Supplementary Materials

40478_2020_888_MOESM1_ESM.tif (6.9MB, tif)

Additional file 1: Figure S1. Process and schematic diagram of the rat SDH model. The modified SDH model was established without injury to the brain parenchyma. (a) Schematic diagram of the SDH model. (b) H & E staining of brain tissue sections from SDH rats showing large numbers of blood cells (blue arrows) located between the dura (yellow arrow) and arachnoid (white arrow); the black arrows show the pia and parenchyma. (c) Immunofluorescence images of brain tissue sections from rats in the sham group, SDH group and TBI group (positive control) 24 h after model establishment. Fluorescence colours: NeuN, red; TUNEL, green; DAPI, blue. n = 3/group. Results and description: SDH is located entirely between the dura and arachnoid membrane without leakage to the CSF or impairment of the adjacent parenchyma. To ensure that the model haematoma was located in the subdural space without leakage to the CSF or injury to the brain parenchyma, a microscope was utilized to precisely direct the establishment of the SDH model. The haematoma in this rat model was thus situated between the dura and arachnoid (Figs. s1 a and b). Neuronal apoptosis always indicates brain tissue injury. Immunofluorescence and TUNEL staining were applied and showed that the number of apoptotic neurons was comparable between the SDH rats and sham rats, and apoptotic cells were rarely observed (Fig. s1 c).
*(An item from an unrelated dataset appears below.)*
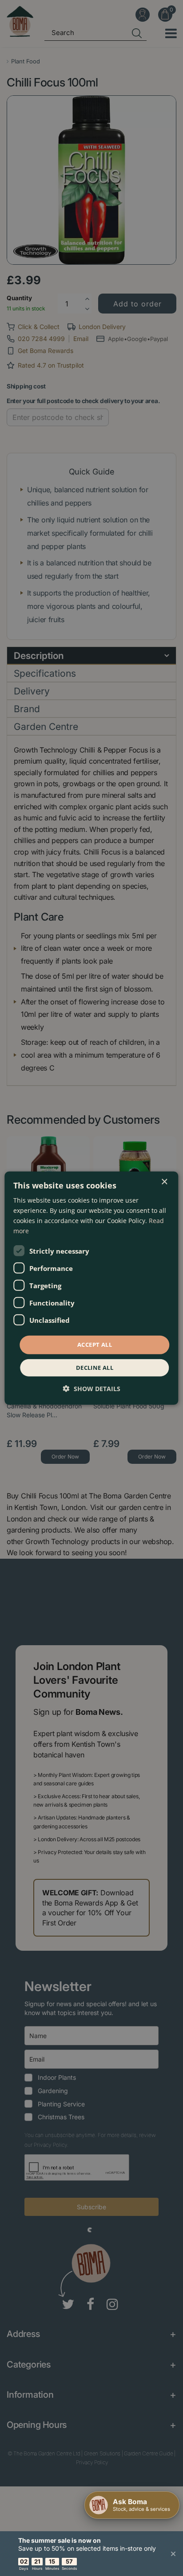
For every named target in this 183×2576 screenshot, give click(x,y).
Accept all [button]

This result suggests that SDH modelling causes virtually no damage to the brain parenchyma. Large numbers of apoptotic cells were observed in brain tissue sections of rats subjected to traumatic brain injury (TBI), which were used as positive controls (Fig. S1 c).

Data Availability Statement

The data sets generated during the current study are available from the corresponding authors on reasonable requests.